I could see the crescent visually during its descent for about 20 minutes, till it simply got to dark to see, a very thin, dark-red line. The CCD technique showed it for 10 more minutes, all the way to the local horizon, but i had to increase exposure by more than 100x compared to the earlier brightness levels. The haze sure caused a lot of absorption.
Image of the crescent from the CCD camera stream, showing fine detail on the crescent.
Image of the crescent from a normal DSLR camera and a 500mm lens. No enhancement was done. See below for enhanced views.
The sun setting behind the local trees.
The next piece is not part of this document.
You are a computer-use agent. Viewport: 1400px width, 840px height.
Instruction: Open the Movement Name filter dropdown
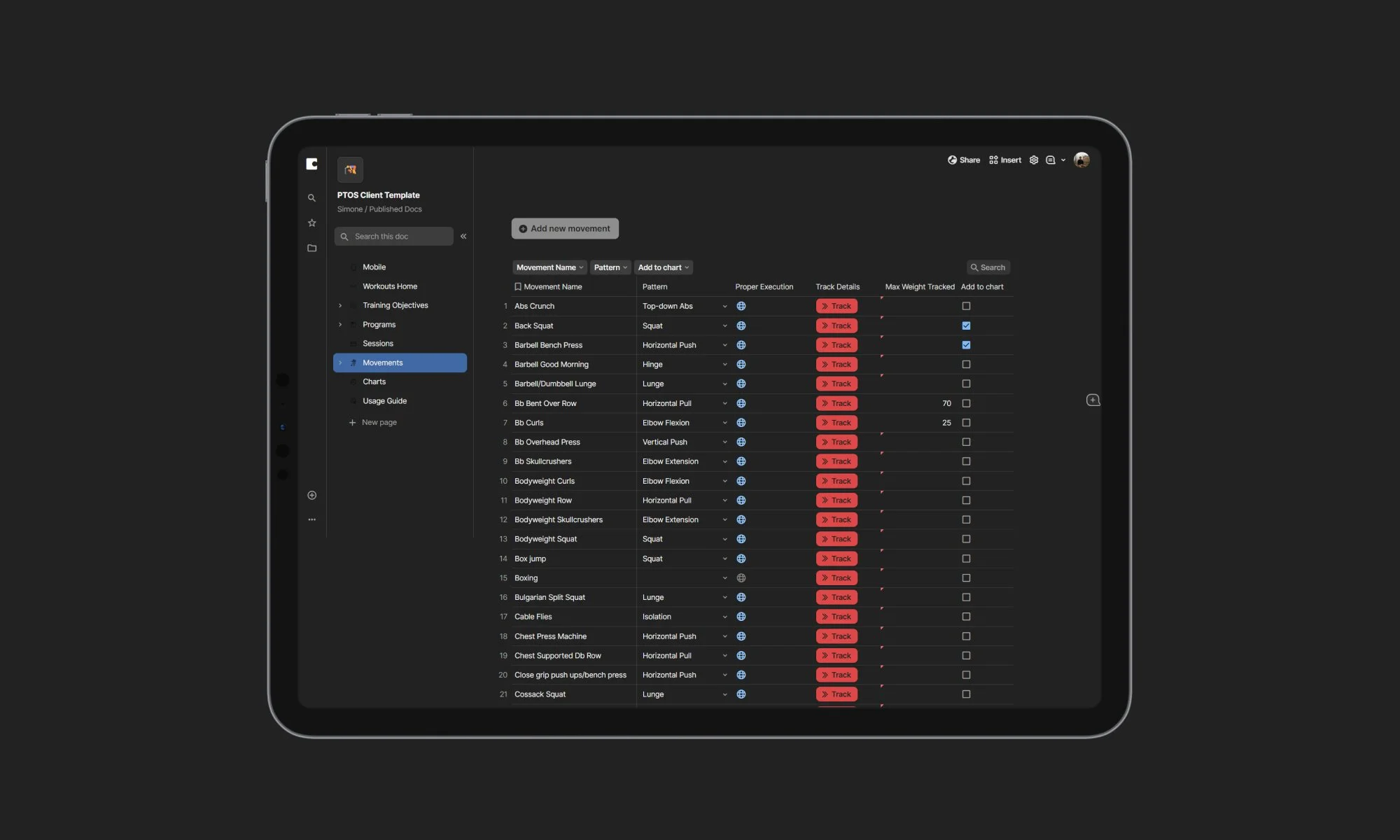(549, 267)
The haze allowed to see the sunspots visually.
Sky conditions after the sun had vanished. Some cirrus, general haze and massive haze lower down.
Raw DSLR image with 500mm lens.
Contrast enhanced DSLR image.
The red channel of the DSLR image shows the crescent well.
The green channel of the DSLR image shows the crescent well and has the highest resolution, though this hardly matters here.
The blue channel of the DSLR image hardly shows anything, as the haze absorbed and scattered all light from the crescent.